HA queues cause RabbitMQ cluster to partition

2,397 views
Skip to first unread message

Frederick

unread,
Dec 15, 2014, 11:01:35 PM12/15/14
to rabbitm...@googlegroups.com
We are experiencing a problem where using HA queues causes entire cluster to partition and become unresponsive when total send rates exceeds 10k messages per second,
We are running performance tests on a 5 node cluster hosted on AWS EC2 instances.  
For example, within a few minutes of starting test with 10 producers each sending 1k messages/per sec, rabbit nodes will partition and eventually, entire cluster becomes unresponsive.  Around the time partitioning occurs, rabbitmq logs will show output like this:

Error log of rabbit connection loss event:
=ERROR REPORT==== 8-Dec-2014::21:25:34 ===
Partial partition detected:
 * We saw DOWN from rabbit@rabbit5
 * We can still see rabbit@rabbit4 which can see rabbit@rabbit5
We will therefore intentionally disconnect from rabbit@rabbit4

In addition, our Management UI flashes a red alert window on stating:
"Network partition detected
Mnesia reports that this RabbitMQ cluster has experienced a network partition. This is a dangerous situation. RabbitMQ clusters should not be installed on networks which can experience partitions."

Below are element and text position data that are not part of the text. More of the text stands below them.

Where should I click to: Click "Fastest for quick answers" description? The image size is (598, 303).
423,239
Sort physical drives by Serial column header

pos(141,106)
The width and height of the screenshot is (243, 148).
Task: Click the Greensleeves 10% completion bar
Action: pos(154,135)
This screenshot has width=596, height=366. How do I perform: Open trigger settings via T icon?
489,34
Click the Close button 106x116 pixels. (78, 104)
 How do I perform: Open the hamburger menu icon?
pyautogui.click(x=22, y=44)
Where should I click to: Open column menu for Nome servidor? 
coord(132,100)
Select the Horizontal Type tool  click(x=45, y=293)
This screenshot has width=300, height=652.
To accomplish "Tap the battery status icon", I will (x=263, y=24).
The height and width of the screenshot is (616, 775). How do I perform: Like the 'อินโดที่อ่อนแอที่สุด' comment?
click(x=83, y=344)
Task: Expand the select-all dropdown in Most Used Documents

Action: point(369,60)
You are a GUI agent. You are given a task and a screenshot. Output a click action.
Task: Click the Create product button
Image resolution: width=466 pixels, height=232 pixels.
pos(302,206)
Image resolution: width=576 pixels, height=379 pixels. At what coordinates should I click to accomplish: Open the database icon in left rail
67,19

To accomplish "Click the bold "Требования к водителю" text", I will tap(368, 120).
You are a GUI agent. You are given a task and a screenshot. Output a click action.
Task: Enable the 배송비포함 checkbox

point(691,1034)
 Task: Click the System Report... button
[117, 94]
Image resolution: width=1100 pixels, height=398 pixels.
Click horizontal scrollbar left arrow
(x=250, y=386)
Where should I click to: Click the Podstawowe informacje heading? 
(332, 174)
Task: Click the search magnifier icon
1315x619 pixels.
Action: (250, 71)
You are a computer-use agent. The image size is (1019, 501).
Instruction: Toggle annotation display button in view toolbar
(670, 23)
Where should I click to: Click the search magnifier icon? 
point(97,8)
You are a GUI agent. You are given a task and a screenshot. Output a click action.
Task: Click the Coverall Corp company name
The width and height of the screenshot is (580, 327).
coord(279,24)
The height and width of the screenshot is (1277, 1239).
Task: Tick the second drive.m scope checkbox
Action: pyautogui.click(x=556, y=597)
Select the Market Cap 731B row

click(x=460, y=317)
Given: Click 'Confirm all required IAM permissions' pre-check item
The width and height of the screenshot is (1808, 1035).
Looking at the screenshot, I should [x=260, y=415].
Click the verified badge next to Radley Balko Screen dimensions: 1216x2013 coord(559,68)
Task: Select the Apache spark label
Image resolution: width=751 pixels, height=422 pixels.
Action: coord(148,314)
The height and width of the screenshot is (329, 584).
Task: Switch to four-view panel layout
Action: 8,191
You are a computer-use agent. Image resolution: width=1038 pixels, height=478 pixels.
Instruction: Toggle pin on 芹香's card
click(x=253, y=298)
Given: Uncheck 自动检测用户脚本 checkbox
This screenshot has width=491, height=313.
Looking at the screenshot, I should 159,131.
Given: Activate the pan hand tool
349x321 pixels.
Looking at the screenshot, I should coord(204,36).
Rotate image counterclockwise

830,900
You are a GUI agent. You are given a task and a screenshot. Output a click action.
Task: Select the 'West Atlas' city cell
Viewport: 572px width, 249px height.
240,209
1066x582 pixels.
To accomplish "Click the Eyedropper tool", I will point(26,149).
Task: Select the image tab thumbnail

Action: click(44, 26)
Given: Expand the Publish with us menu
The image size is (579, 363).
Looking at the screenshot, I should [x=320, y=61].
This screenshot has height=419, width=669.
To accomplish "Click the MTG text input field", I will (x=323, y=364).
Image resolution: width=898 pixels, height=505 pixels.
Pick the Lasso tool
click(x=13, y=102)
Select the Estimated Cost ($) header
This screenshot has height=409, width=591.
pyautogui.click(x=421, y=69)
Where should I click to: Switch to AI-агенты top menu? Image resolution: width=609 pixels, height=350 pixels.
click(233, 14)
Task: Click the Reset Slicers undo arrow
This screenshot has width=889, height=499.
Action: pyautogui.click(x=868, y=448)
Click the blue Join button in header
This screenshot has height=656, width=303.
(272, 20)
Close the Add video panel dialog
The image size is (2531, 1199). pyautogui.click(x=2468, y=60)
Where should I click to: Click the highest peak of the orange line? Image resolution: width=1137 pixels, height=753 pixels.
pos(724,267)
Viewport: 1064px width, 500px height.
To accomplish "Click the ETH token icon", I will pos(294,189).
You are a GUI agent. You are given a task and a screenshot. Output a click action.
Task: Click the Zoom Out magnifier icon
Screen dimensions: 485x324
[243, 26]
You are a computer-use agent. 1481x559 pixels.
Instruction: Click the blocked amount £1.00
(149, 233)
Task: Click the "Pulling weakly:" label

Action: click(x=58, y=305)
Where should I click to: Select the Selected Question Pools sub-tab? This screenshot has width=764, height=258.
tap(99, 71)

We have tried several approaches to increase performance through AWS including upgrade to Compute Optimized 8 cpu instances, EBS-optimized, using placement groups with not much better results.
We have also tried experimenting with autoheal and increasing net_ticktime to 180.  Those have helped slightly but only pushed back the inevitable partition by a couple minutes.

Our HA policy setting was configured as follows:
rabbitmqctl set_policy ha-two-nodes ".*" "{"ha-mode":"exactly","ha-params":2}"

With further detailed analysis using collectd tool to monitor AWS EC2 nodes, we see spikes in disk i/o and average write time on some rabbit nodes around time of partition.
Why do mirrored queues cause a spike in disk i/o activity when well below the high water mark?
Is there anything we missed with set_policy config or are HA queues simply not recommended with total throughput greater than 10k messages/sec.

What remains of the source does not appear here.